What Dreyfus says (at least as far as I understand) is that Heidegger read the Concluding Unscientific Postscript and latched onto Religiousness A - removed god and replaced him with nothing. Dreyfus seems to be giving Kierkegaard credit for a lot, which may or may not be Kierkegaard’s doing. Coming after Kierkegaard means that Heidegger could have come up with the concepts just the same. However, this will not stop me from showing the way that Heidegger adapted the educative properties of Anxiety - based on the infamous endnote in Being and Time about Kierkegaard’s anxiety. I’m not sure of Kaufmann’s standpoint either, although I’m sure he would have applauded Heidegger for any and every attempt to remove God from anything. After about 10 pages of Critique of Philosophy and Religion, I decided his polemical work was a bit lacking of clarity for his very broad claims. I assumed you were talking from his book From Dostoevsky to Sartre because of your Kierkegaard quotation. My tiny school does not feature any classes that go past the existentialist movement, and so I’ve never read any Derrida – but I’ll check it out – sounds useful for my thesis.

Anonymous said...

Kierkegaard’s approach to the development of the individual I through increasing concern/ comprehension of the infinite was partially appropriated by Heidegger, in so much as it Heidegger’s concept of Dasien set out a schema for the evolution of personality through a succession of choices in the face of chaos, death and uncertainty; the difference the two approaches to what is essentially the same problem is Heidegger’s description of this process is given from the standpoint of ontology and Kierkegaard’s is given from the standpoint of theology. They are like two travelers approaching the same city form different roads. I think I agree with the professor, Heidegger’s thoughts on these issues are essentially a secularized version of Kierkegaard.

Michael said...

But what does "secularization" mean? That's the question I start with here: you seem to be making the mistake of tracing an intellectual genealogy along the lines of causation: Kierkegaard causes Heidegger's thought in this particular area--Heidegger merely reproduces Kierkegaard, "secularly." And yet at the same time you're saying that they hit at the same thing from two different perspectives. How are both of these things possible? Here is the ultimate ramification of this question, in more particular terms: if we take Hegel as the representative of a secularization of theological notions--insofar as for him the theological had to reflect exactly the development of what happened on the level of human action, individual, cultural, and world-historical: that is, insofar as world historical action was only God's action studied from a different side--well, how do we interpret any act of secularization that Heidegger might attempt, given--as I remark in the post--Heidegger's genuine attempt to break with Hegel? Wouldn't the meaning of "secularization" have to change here? It can't be one that reduces Kierkegaard to the area of world-historical events, that is. There has to be a difference, and that difference is brought about by precisely how Heidegger approaches and does not reproduce Kierkegaard. You seem to be saying he repeats him with a difference--what is that difference? And how, granted the difference, can they be hitting at the same thing?

Anonymous said...

In answer to the first question, I used the term secularization to mean that Heidegger’s presentation of the process of the development of authentic individuality seems very much removed from the Christian theological cannon. Heidegger maintains an almost Shakespearian ambivalence towards the concept of “God” (in the Christian sense) throughout the portion of his work with which I am familiar. Heidegger brings his reader right up to the border between ontology and metaphysics, then points and says “there it is”, and leaves it to the reader to go further.

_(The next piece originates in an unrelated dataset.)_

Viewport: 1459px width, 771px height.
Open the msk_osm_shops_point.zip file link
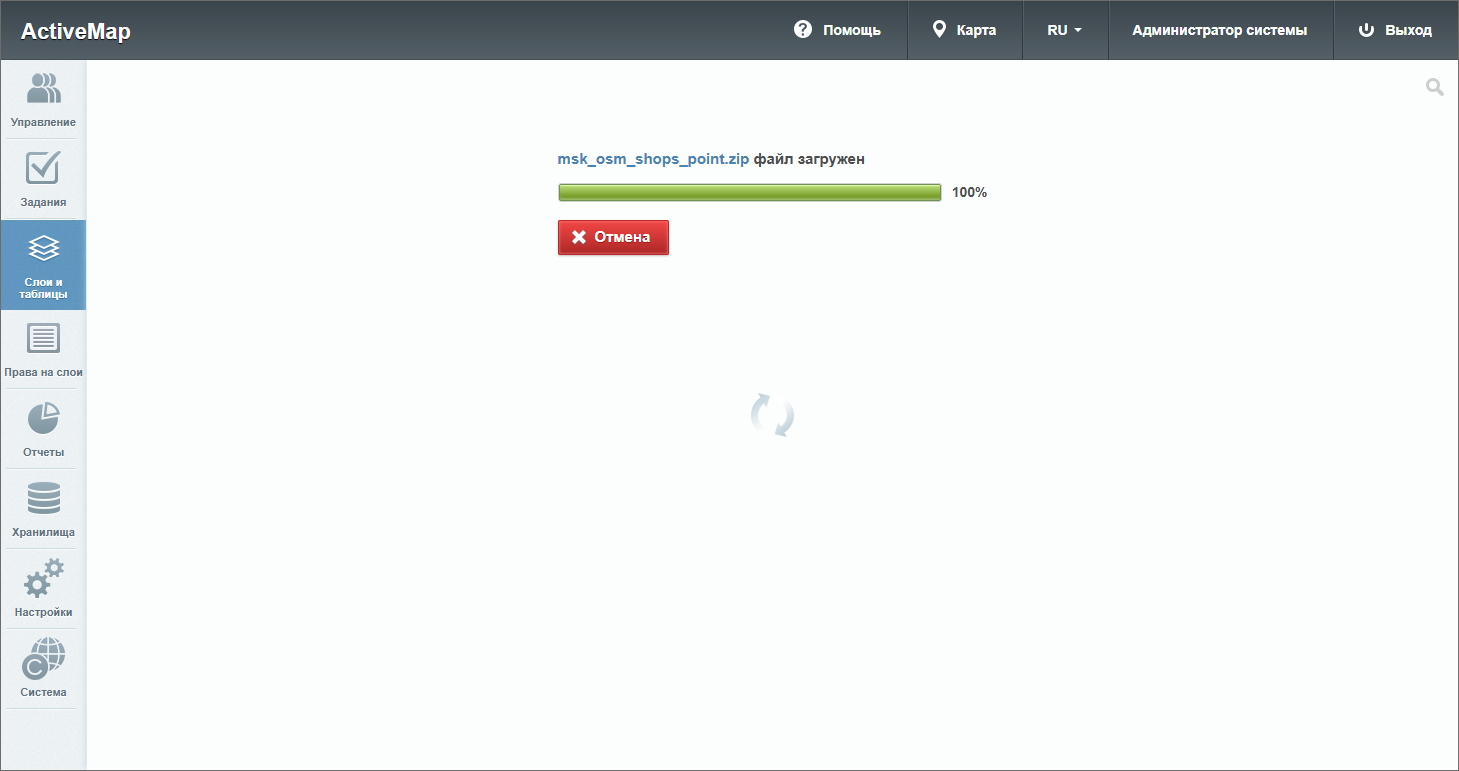pos(653,159)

Kierkegaard exposition of the development of the individual through increasing awareness of God is describing the same movement of consciousness as Heidegger, but Kierkegaard's description is wholly grounded in the metaphysics of Christianity and Lutheran theology. Kierkegaard’s presentation begins in the realm of Christian metaphysics and works its way back to a quasi-Ontology (transfigured Ontology?).

Another big difference I see is a difference of tone. Heidegger speaks with an aura of extremely serious academic authority. Kierkegaard is always the poet, always the ironist, and much of his work seems to have been written with an impish half smile.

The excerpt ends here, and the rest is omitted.